Tripura HC Bans Animal/Bird Sacrifice; Do they have the Guts to Ban Halal, ask Hindus

Tripura HC Bans Animal/Bird Sacrifice; Do they have the Guts to Ban Halal, asks India

The Tripura High Court has, in an important judgment delivered on Friday, banned animal/birds sacrifice in the temples of the state observing that the animals also have fundamental right to life under Article 21 of the Constitution of India. The ruling says that no person including the State shall be allowed to sacrifice of any animal/bird within the precincts of any one of the temples within the State of Tripura.

Halal ritual
Millions of animals are being killed in India by Muslims in the name of Halal a ritualistic killing

The noteworthy ruling that would certainly influence other judgments on related cases was pronounced by a bench comprising of the Chief Justice Sanjay Karol and Justice Arindam Lodh. It said that the sacrifice of an animal in a temple, not being an essential part of religion, is also violative of Article 21 of the Constitution of India. However, Indians have questioned the same accusing the court for their double standards in approaching Hinduism and other religions.

In a significant response to the issue, noted journalist Anand Ranganathan slammed the Court for their double standards. Quoting Indu Malhotra on Shabaraimala issue that the notions of rationality cannot be invoke in matters of religion Mr. Ranganathan pointed out that Articles 21 and 25 cannot co-exist.
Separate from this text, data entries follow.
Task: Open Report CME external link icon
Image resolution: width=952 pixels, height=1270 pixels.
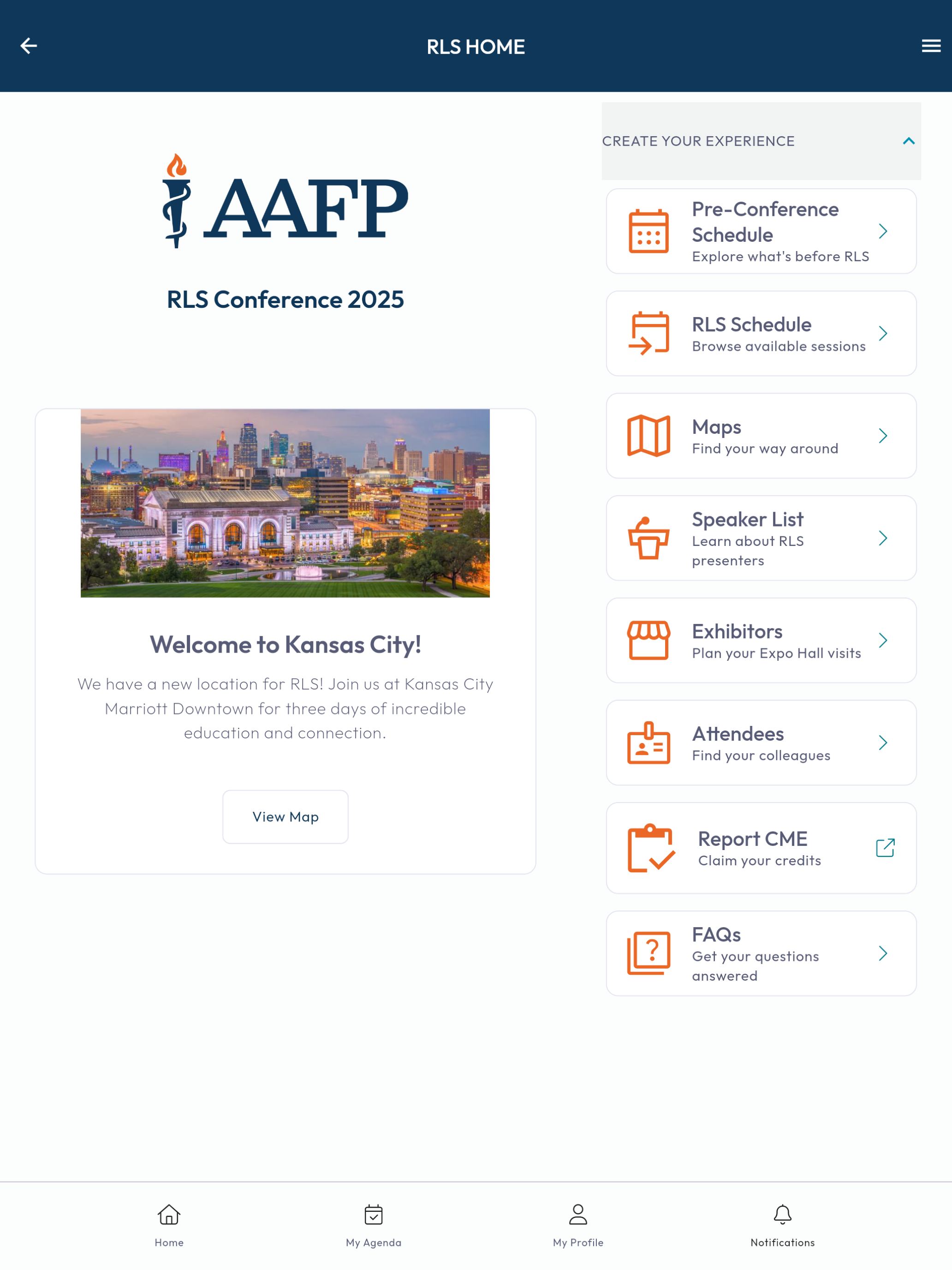Action: point(885,848)
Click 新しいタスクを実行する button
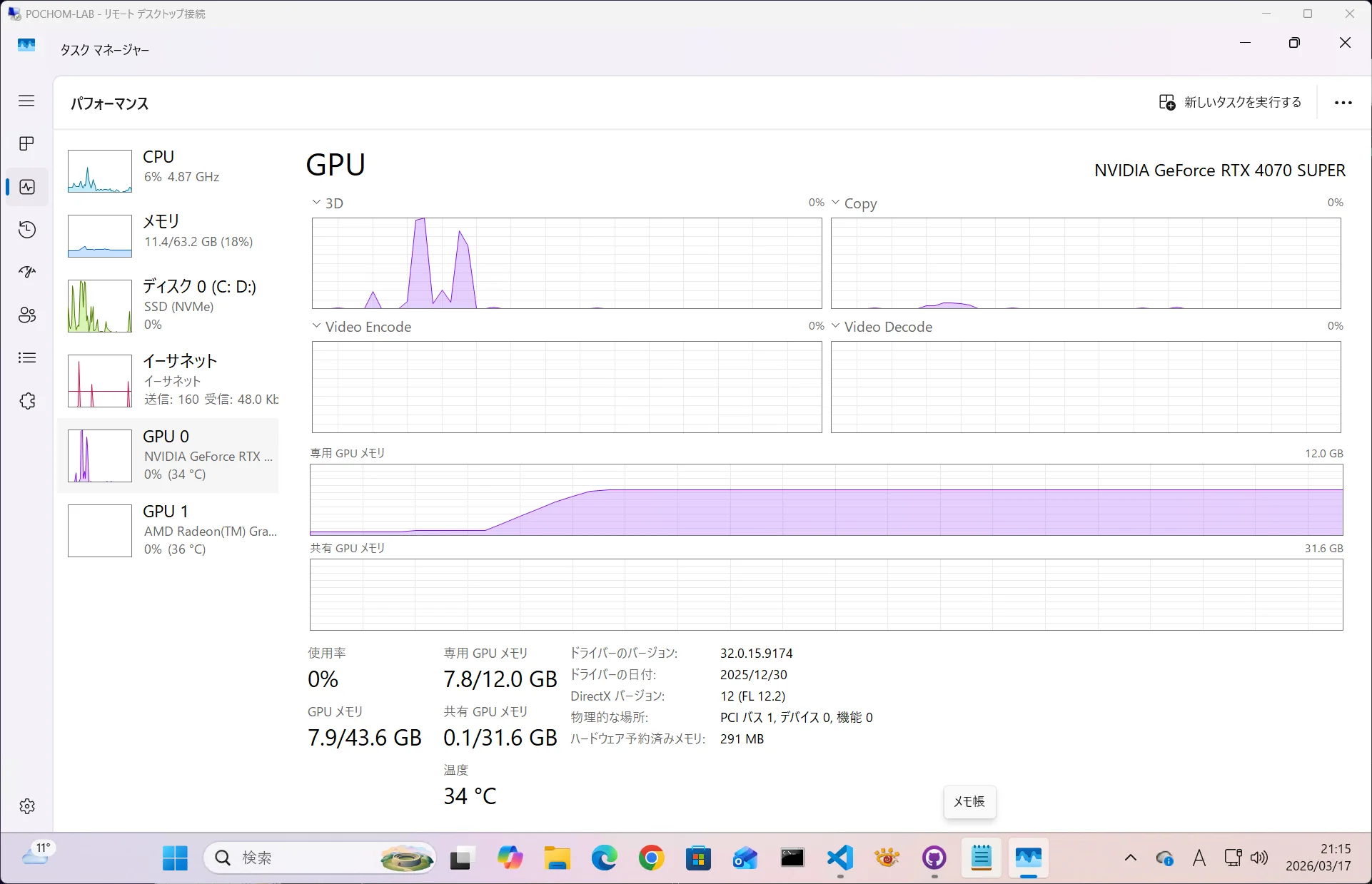1372x884 pixels. click(1229, 102)
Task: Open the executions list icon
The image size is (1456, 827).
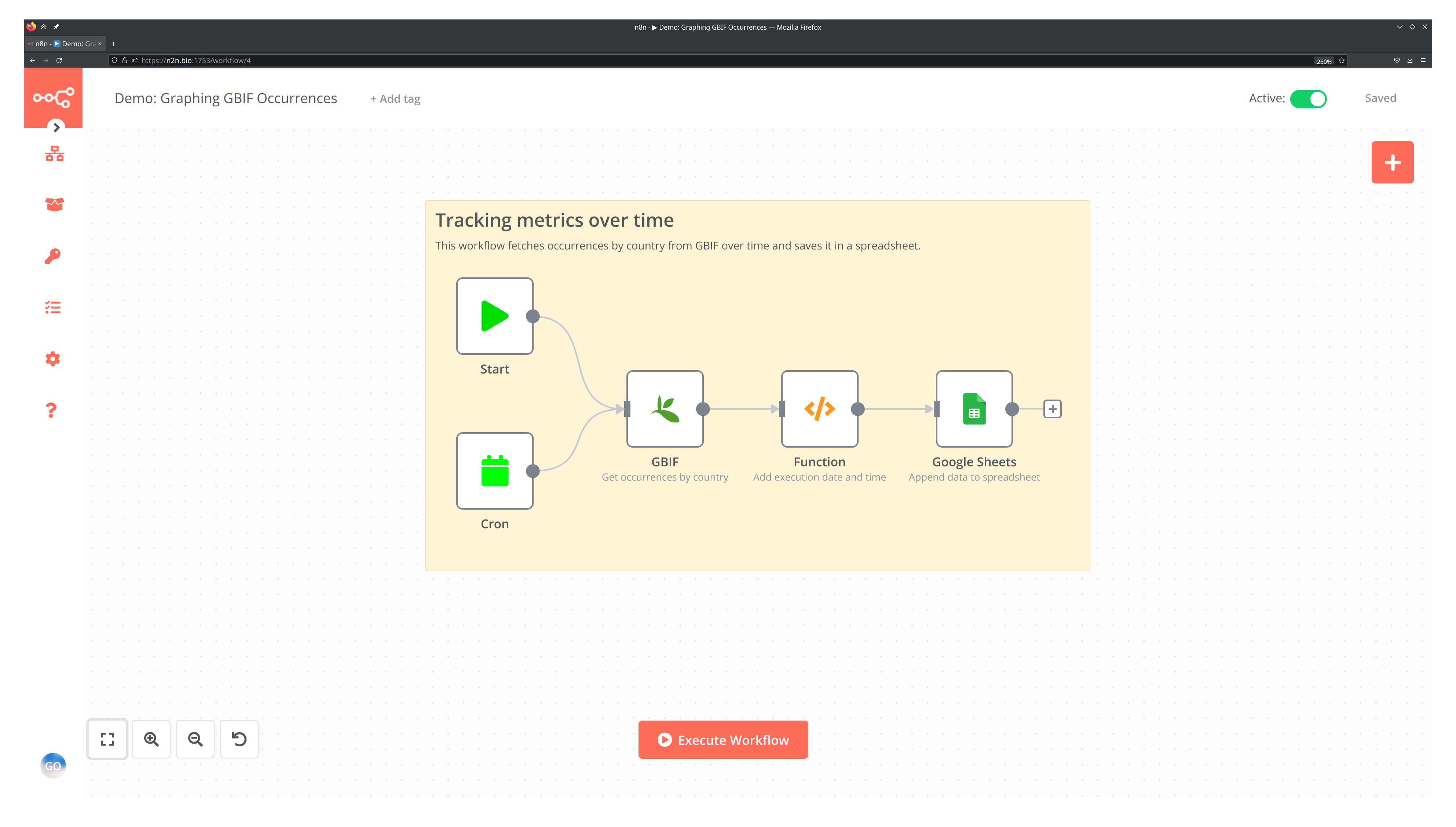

“There can be no liberty unless we abjure religion. There are thousands of religions rituals that violate Article 21. The judges must be militant atheists if they were honest and objective,” he said. Pointing out to the ritualistic killing known as Halal where millions of animals are being killed every day, he accused court for playing double standards while considering the issues related to Hinduism and other religions. Earlier, though women’s entry to Shabarimala temple was made possible by the Supreme Court, the court rejected a plea seeking similar ruling for women in Islam where women are not allowed in mosques.

Tripura issue is just the tip of the iceberg, says experts pointing out to a possible hard battle between judiciary and religious faith.